Archimedes of the Heart

Part of the battle that I have fought and I see a lot of other genuine Christ followers fall into is this idea of salvation as only a one moment in time event. What I mean by this is that we fully accept that salvation is by faith, so the door to God is opened by our faith, but the process of being saved, or sanctification to use a multi-syllable word, is a process that we have to gut out by our own self effort.

This has caused me to really ponder and dwell on the idea of our openness to God that I’ve brought up in a couple previous posts. A realization that faith in God as the potter is fully necessary for the entire process of salvation. Faith doesn’t just open the door so that we can do the heavy lifting, faith is what is necessary to allow God to do the lifting, shaping and forming of our lives in Christ.

It is in this context that the words of Christ came to mind, when referring to what comes out of our mouths, that it is a product of the overflow of the heart. That is where an image from Archimedes comes in.

Now, much of this is a recollection from History of Science class 20 years ago, and if I were publishing this I’d put some time into fact checking, but since the story sounds good, I’ll go with it here. Archimedes was charged with determining if a crown made for the kings was actually gold or a clever mixture of metals made to look like gold. Stumped, Archimedes decided to take a bath (who says real men don’t take bathes) and noticed the level of the water change when he got in. That was inspiration and a naked Archimedes jumped from the bath and ran naked down the street to his lab. Archimedes’ Principle ready to be birthed. I guess he did not want press his luck that he’d forget the new idea while dressing.

Anyway, digested as much as I can for you, part of the principle says this: if an object sinks, then the volume of water displaced is equal to the volume of the object. For example, if you have a glass water full to the brim, and you drop your set of keys in the glass, then the volume of water now on the table is the same as the volume of your keys. Further, when you pull the keys out of the glass, the level will drop accordingly.

Now, maybe none of the rest of this will make much sense, but I’ll give it a whirl. This seems a lot like our hearts to me.

The way we are designed, our hearts are to be open to God, providing space for Him to fill. Openness is trust, faith and dependence. Like a cup of water that is held under a running faucet, out of the open heart will flow, naturally and authentically, the life of the Spirit. Works and words. No masks. Genuineness. The life of love.
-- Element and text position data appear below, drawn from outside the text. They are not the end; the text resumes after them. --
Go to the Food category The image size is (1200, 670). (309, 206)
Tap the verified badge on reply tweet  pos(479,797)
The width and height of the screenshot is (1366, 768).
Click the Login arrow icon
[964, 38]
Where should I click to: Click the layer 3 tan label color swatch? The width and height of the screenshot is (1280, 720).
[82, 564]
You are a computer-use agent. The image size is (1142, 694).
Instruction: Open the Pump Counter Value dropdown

This is the ideal.

If not open to God, our hearts will be open to something. Our problem begins when we focus on or get hung up on other things that close us or direct us away from God. We let our hearts become dependent upon other things to feel the overflow. Take sex.

God given, God designed sex definitely should be delighted in. It produces intimacy and pleasure and impacts our very soul. But when sex is what we look to in order to feel valued, when our identity has been twisted together with sex in some way whether who, how often, how much, or whatever. In this case, we are using something to placate our pride or fear or envy or insecurity. We fill our hearts to feel the overflow. That is when the Archimedes Principle kicks in.

When you drop your keys into a glass of water to measure the overflow. When you take them out, there will be an emptiness. In order to get overflow from the glass again (without replacing the water), you much drop a larger object into the glass. This must happen every time, for each iteration. It takes a larger object to get overflow. More and more is required.

Same for the heart. If sex (or money or vacations or whatever) is producing the overflow you are depending on for your joy, then you will sooner or later have to fill up with more, bigger, wilder, younger, bolder and more and more. It will take more to produce a lesser effect. You will be a slave.

Even worse, is when the object of your delight is taken away. As the keys are taken out of the full glass of water, watch the level go down. When what we are defining ourselves with, when that thing that we are dependent on for our joy is taken away, we experience emptiness. An empty heart is a dangerous heart, for we’ll always seek to fill it up with something.

What Archimedes of the heart cannot explain is how God fills our hearts. How we will overflow. How we will get out so much more than we put in. In fact, our part is trust and reliance, God has promised everything else. The expression ‘you get out of it what you put into it‘ may be true of every other object of our heart, but not God. With Him, in the form of His grace and mercy, we get and get and get and…

That is His love for us in Christ and we never have to fear being empty.